Planète (Brésil/Amérique du Sud) -  Face aux feux en Amazonie, les autochtones deviennent sapeurs-pompiers
Au Brésil, un réseau de brigades de sapeurs-pompiers s’est créé pour agir contre les feux, brûlant de millions d’hectares de forêt chaque année. Beaucoup sont issus de communautés autochtones.

Réserve de Resex Tapajós-Arapiuns (Brésil), reportage

6 h 15 du matin, le Janderson Felipe démarre et commence à remonter la rivière Tapajós. Les hamacs et leurs occupants encore endormis se balancent. À l’étage du dessous, les locataires du dortoir, tout près du moteur, se mettent à vibrer.

La mission dans laquelle s’est engagée la vingtaine de Brésiliens à bord est organisée par le Réseau de brigades du Bas-Tapajós, comprenant des «brigadistas» (sapeurs-pompiers) volontaires, autochtones, communautaires et institutionnels. Ensemble, ils font le tour des communautés de la réserve extractiviste Resex Tapajós-Arapiuns [1], gérée par l’Institut Chico Mendes de conservation de la biodiversité (ICMBio). Objectif: faire de la prévention sur les incendies pendant la saison la plus à risque de l’année.

Au deuxième jour de leur tournée d’une semaine, l’embarcation s’arrête dans la communauté de Cabeceiro do Amorim. À l’ombre des manguiers et des hévéas, la réunion démarre. Maria-Alice Bizam, agente de l’ICMBio, demande aux habitants leurs souvenirs des incendies qui ont touché le territoire. 1998 a été le premier feu marquant. En 2010, un autre est entré dans le village. «Vous vous souvenez de celui de 2015?» demande Maria-Alice. Un quart de la Resex, soit plus de 45.000 hectares, avait été réduit en cendres.

. La réserve Resex Tapajós-Arapiuns. © Louise Allain / Reporterre (Voir photo sur site ci-dessous)

- Vivre avec le feu

Aussi destructeur soit-il, le feu est un élément essentiel du quotidien des habitants de la réserve, qui cuisinent avec tous les jours et l’emploient pour faire leurs cultures sur brûlis. C’est l’un des facteurs des incendies, derrière les feux liés à l’accaparement des terres, la spéculation foncière et les incendies d’origine agricole.

«On n’est pas là pour vous l’interdire, insiste Tainan Kumaruara [2], brigadière autochtone, mais pour vous rappeler les bonnes pratiques et éviter de perdre le contrôle.»

DONNÉES ENREGISTRÉES:

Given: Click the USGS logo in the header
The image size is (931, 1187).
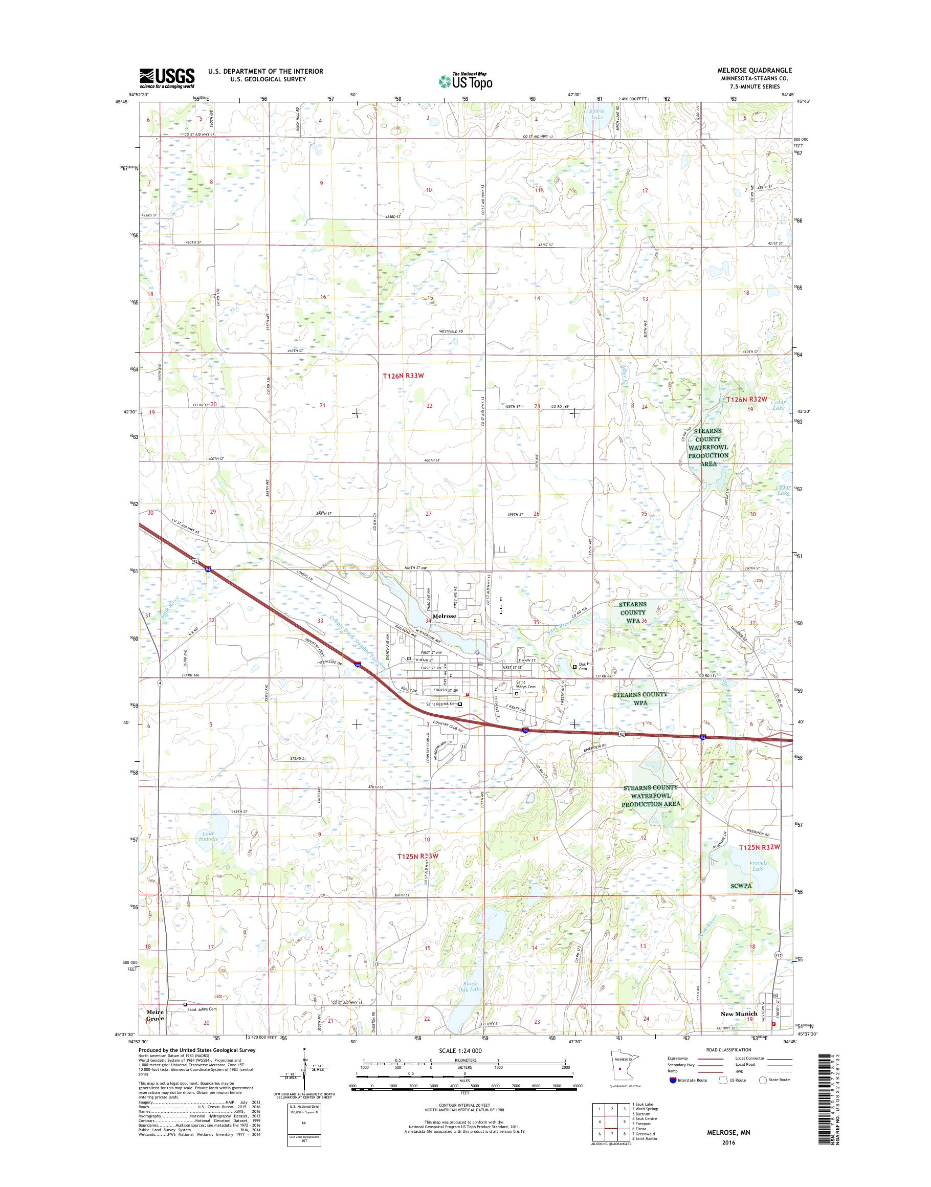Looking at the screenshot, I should click(167, 78).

OBJECTIF 1: Reformulez sous forme de liste le paragraphe du texte sur les feux en Amazonie qui commence par « La mission dans laquelle ». Conservez ses faits principaux.
OBJECTIF 2: Recopiez sans rien changer le passage du texte sur les feux en Amazonie qui va de « 6 h 15 du matin, le » jusqu'à « risque de l’année. » inclus.

CORRIGÉ DÉTAILLÉ 1:
- Une vingtaine de Brésiliens participent à la mission à bord.
- Elle est organisée par le Réseau de brigades du Bas-Tapajós. Ce réseau comprend des « brigadistas » (sapeurs-pompiers) volontaires, autochtones, communautaires et institutionnels.
- Ensemble, ils font le tour des communautés de la réserve extractiviste Resex Tapajós-Arapiuns. Cette réserve est gérée par l'Institut Chico Mendes de conservation de la biodiversité (ICMBio).
- Leur objectif est de faire de la prévention sur les incendies pendant la saison la plus à risque de l'année.

CORRIGÉ DÉTAILLÉ 2:
6 h 15 du matin, le Janderson Felipe démarre et commence à remonter la rivière Tapajós. Les hamacs et leurs occupants encore endormis se balancent. À l’étage du dessous, les locataires du dortoir, tout près du moteur, se mettent à vibrer.

La mission dans laquelle s’est engagée la vingtaine de Brésiliens à bord est organisée par le Réseau de brigades du Bas-Tapajós, comprenant des «brigadistas» (sapeurs-pompiers) volontaires, autochtones, communautaires et institutionnels. Ensemble, ils font le tour des communautés de la réserve extractiviste Resex Tapajós-Arapiuns [1], gérée par l’Institut Chico Mendes de conservation de la biodiversité (ICMBio). Objectif: faire de la prévention sur les incendies pendant la saison la plus à risque de l’année.